#### WORK TASK
Please read the extract below about Couples Court with the Cutlers and state the city where Keith and Dana Cutler practiced law before the show.

#### EXTRACT PROVIDED
════════════════════

- Genre: Nontraditional court show
- Created by: David Armour
- Directed by: Stacie Saugen
- Starring: Ron Cross (bailiff)
- Judges: Dana Tippin Cutler; Keith Cutler;
- Country of origin: United States
- Original language: English
- No. of seasons: 3

Production
- Executive producers: David Armour; Myeshia Mizuno; Barry Poznick; Angela Smith;
- Production locations: Georgia Public Broadcasting; Atlanta, Georgia;
- Running time: 30 minutes
- Production companies: Georgia Film Office; 79th & York Entertainment; Orion Television;

Original release
- Network: First-run syndication
- Release: September 18, 2017 – February 2020

= Couples Court with the Cutlers =

American court show

Couples Court with the Cutlers is an American nontraditional court show that ran from 2017 to 2020. The program was presided over by married attorneys Keith and Dana Cutler, who were both previously practicing attorneys in Kansas City, Missouri, and had been married and working together in law for nearly three decades when the program premiered. Neither one, however, had served as judges prior to the start of the show. Additionally, the Cutlers were the first married couple to preside over a television courtroom program.

════════════════════

#### GIVEN ENTRIES
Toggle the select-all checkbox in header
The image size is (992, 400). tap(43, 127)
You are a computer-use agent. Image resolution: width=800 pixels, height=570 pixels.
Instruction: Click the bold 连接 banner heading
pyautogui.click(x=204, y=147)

════════════════════

#### EXERCISE ANSWER
Kansas City, Missouri.